Logo de manhã, numa nota publicada no site da Presidência da República, Marcelo Rebelo de Sousa afirmou que "tem vindo a acompanhar, atentamente" e "em contacto com o Governo e os presidentes das câmaras municipais da Amadora e de Oeiras, os acontecimentos das últimas 48 horas". E "lembra três pontos que considera essenciais". Primeiro, que "a segurança e a ordem pública são valores democráticos cuja preservação importa garantir, em particular, através do papel das forças de segurança".
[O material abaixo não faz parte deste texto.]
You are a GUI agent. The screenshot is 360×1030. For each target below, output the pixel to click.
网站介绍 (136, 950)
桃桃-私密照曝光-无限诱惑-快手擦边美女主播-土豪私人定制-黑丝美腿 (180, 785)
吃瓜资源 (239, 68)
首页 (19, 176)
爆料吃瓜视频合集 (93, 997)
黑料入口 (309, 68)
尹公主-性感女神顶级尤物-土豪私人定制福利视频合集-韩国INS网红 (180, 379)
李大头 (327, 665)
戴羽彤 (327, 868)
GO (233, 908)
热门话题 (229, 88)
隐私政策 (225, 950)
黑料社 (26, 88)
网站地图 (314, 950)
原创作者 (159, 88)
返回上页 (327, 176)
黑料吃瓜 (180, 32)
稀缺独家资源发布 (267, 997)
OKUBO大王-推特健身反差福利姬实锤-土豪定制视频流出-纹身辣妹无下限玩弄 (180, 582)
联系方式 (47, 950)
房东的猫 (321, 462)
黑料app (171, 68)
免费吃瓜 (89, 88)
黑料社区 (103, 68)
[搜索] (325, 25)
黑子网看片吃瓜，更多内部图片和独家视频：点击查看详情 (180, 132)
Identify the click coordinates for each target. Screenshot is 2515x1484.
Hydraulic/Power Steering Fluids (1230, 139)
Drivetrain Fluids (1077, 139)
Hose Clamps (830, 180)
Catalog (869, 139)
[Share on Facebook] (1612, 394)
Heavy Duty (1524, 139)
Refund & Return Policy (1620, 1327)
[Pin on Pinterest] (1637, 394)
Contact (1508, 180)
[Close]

Em segundo lugar, aponta que "essa garantia tem de respeitar os princípios do Estado de direito democrático, designadamente os direitos, liberdades e garantias dos cidadãos, bem como fazer cumprir os respectivos deveres". E, por fim, defende: "A nossa sociedade, apesar dos problemas sociais, económicos, culturais e as desigualdades que ainda a atravessam, é uma sociedade genericamente pacífica e assim quer continuar a ser, sem instabilidade e, muito menos, violência."

Já em declarações à RTP, o chefe de Estado apelou a que "os problemas que há a resolver sejam resolvidos, não por via da instabilidade" e que não se entre numa "escalada" de violência "porque não é boa para ninguém, sobretudo, para a generalidade dos portugueses".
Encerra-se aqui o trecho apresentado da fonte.